Are We Pathologizing AI Use Too Quickly?
Source: Educating AI / Nick Potkalitsky Substack
Author: Nick Potkalitsky
Original source: https://nickpotkalitsky.substack.com/p/are-we-pathologizing-ai-use-too-quickly
Private backup: the full article text is archived in the private repository at archives/articles/nickpotkalitsky-substack-com-are-we-pathologizing-ai-use-too-quickly.source.md. It is not published on the public Quartz site.
Summary
Nick Potkalitsky cautions against prematurely describing AI use through clinical labels such as “AI addiction,” “AI psychosis,” or emotional dependence, especially when those terms migrate into school policy before the research stabilizes. He acknowledges that some people are genuinely harmed by AI interactions and may need clinical support, but argues that education systems should distinguish clinical risk, problematic use, and normal high use. Drawing parallels to earlier debates over internet and smartphone addiction, he argues that specificity and functional impairment matter more than broad moral panic. For K-12 schools, he recommends harm reduction, AI literacy, targeted safeguards, and referral pathways rather than blanket bans or punitive enforcement.
Big ideas
- District AI work is a long-term redesign project
- AI simulations need clear boundaries for learning
- Schools should start with learning values before choosing AI tools
Claims
- Rushed school AI plans can worsen wellbeing and equity risks
- Treating normal AI use as pathology can lead to worse school policy
Key evidence and examples
- The article discusses clinical claims around “AI psychosis” as possible amplification of existing distress rather than a simple new diagnosis.

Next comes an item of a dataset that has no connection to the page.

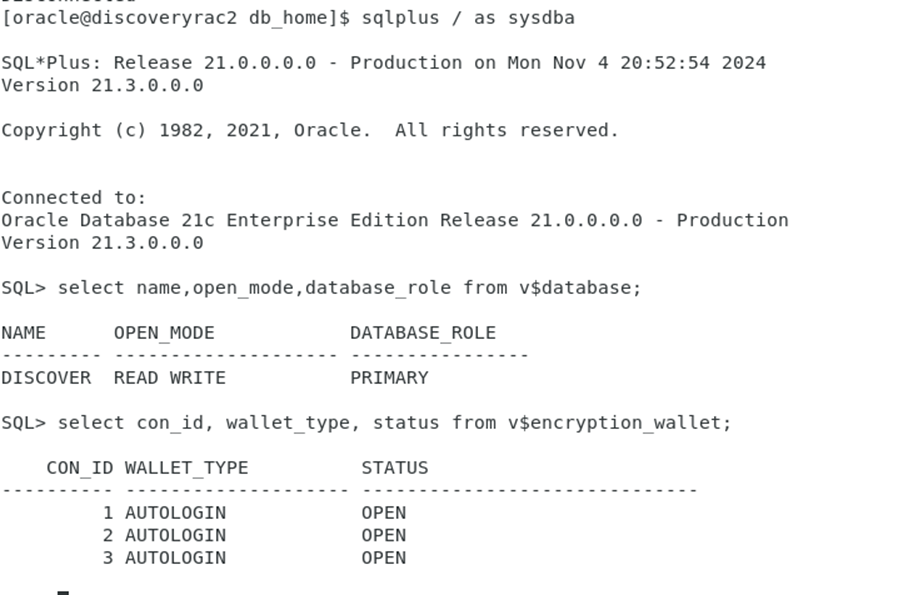
Task: Click AUTOLOGIN in the CON_ID 2 row
Action: 175,535
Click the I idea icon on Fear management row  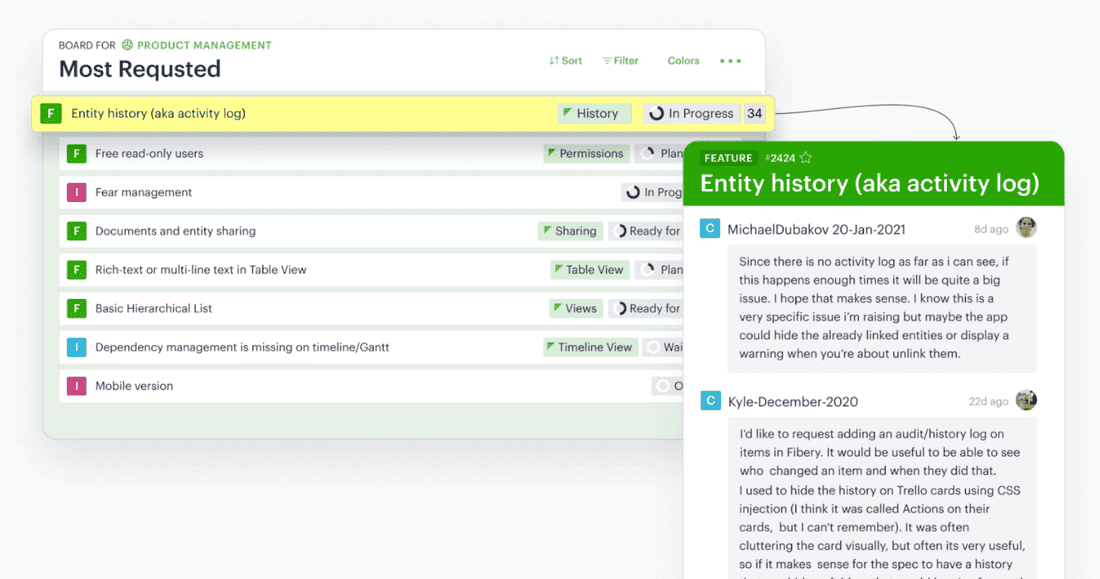[77, 192]
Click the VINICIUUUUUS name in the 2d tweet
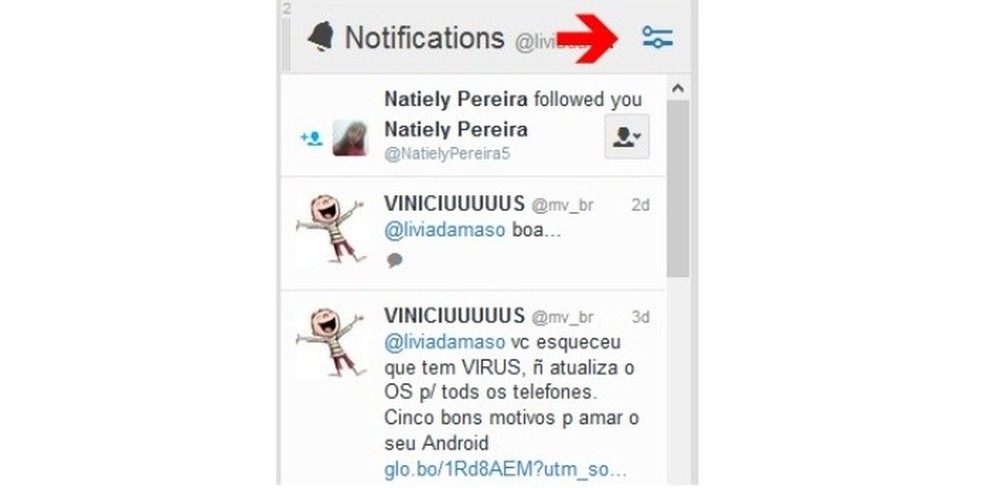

- Research on problematic AI chatbot use is described as involving loneliness, social anxiety, emotional reliance, escapism, and immersive flow.
- Earlier internet and smartphone addiction debates are used to argue for specificity and functional impairment.
- Potkalitsky separates clinical risk, problematic use, and normal high use as different policy categories.
Education relevance
Highly relevant for K-12 AI policy, student wellbeing, counselor referral pathways, harm reduction, and district-level implementation.